D-MER ist in einigen medizinischen Kreisen noch relativ unbekannt. Wenn Sie vorhaben, Ihre Erfahrungen mit einem Gesundheitsdienstleister zu besprechen, sollten Sie sich auf die Möglichkeit vorbereiten, dass dieser noch nichts davon gehört hat, warnt Dr. Livingstone. Stattdessen rät Heise zum Gespräch mit einer staatlich geprüften Stillberaterin.

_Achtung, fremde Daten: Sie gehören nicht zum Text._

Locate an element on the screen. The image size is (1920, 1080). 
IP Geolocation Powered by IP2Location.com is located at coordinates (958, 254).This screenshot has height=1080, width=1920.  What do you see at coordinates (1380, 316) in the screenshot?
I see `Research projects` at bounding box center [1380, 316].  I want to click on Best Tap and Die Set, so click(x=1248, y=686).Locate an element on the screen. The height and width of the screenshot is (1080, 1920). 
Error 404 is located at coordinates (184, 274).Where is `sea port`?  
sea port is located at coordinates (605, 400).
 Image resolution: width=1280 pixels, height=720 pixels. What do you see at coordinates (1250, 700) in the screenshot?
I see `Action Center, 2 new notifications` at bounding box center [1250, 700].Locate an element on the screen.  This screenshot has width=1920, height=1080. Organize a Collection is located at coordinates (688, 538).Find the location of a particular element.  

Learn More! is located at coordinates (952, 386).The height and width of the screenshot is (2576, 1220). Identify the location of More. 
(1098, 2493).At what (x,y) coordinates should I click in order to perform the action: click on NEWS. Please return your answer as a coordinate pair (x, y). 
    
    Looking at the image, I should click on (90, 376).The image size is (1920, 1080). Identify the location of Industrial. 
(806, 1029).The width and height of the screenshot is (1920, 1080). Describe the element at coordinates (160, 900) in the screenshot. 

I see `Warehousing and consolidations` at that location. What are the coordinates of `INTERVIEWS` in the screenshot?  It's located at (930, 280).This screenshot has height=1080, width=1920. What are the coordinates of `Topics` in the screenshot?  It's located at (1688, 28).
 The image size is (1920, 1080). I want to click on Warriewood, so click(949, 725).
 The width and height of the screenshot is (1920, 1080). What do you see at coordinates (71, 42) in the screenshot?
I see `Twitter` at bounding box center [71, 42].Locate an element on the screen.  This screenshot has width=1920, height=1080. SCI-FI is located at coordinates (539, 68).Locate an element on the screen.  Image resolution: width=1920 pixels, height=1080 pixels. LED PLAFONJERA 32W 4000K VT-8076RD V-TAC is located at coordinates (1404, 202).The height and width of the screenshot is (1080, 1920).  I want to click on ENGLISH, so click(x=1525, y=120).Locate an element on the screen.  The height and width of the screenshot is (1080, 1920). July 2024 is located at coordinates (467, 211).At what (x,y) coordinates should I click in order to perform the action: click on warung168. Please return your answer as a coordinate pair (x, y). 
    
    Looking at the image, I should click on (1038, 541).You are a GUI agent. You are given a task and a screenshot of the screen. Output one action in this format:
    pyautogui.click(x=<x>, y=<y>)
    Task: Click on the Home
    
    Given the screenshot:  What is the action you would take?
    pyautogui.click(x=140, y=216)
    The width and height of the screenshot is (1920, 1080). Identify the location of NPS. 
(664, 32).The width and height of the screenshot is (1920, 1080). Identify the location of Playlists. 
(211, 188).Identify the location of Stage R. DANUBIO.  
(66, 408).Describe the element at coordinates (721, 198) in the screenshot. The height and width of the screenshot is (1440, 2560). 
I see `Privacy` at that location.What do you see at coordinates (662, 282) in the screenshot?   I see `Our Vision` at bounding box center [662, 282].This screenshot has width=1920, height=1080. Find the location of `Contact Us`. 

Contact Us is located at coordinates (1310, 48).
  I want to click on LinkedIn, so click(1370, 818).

„Wenn eine Mutter eine schwere D-MER hat, von der sie das Gefühl hat, dass dies ihre Beziehung zu sich selbst und zu ihrem Kind beeinträchtigt, dann mit einer Laktationsberaterin sprechen Es kann notwendig sein, ihre Stillziele zu verwalten und sie möglicherweise zu ändern, um einen anderen Gesundheitsbereich zu priorisieren“, sagt sie.

Wo Sie Unterstützung finden

Weitere Informationen zu dieser Erkrankung finden Sie unter D-MER.org . Da ist auch ein Facebook-Unterstützungsgruppe für stillende Eltern mit D-MER, um sich zu vernetzen und Bewältigungsmechanismen und Ratschläge auszutauschen.

Ein Wort von Verywell

Für Menschen mit D-MER kann es sich einsam, isolierend und sehr belastend anfühlen. Wisse jedoch, dass du nicht allein bist. Suchen Sie nach Selbsthilfegruppen, um andere Menschen zu finden, die dasselbe durchmachen wie Sie. Die Bestätigung, dass dies ein echter, physiologischer Zustand ist, kann dazu beitragen, ihn zu bewältigen.

Wenden Sie sich für zusätzliche Unterstützung bei der Bewältigung Ihrer Symptome an eine vom Vorstand zertifizierte Laktationsberaterin oder einen Gesundheitsdienstleister.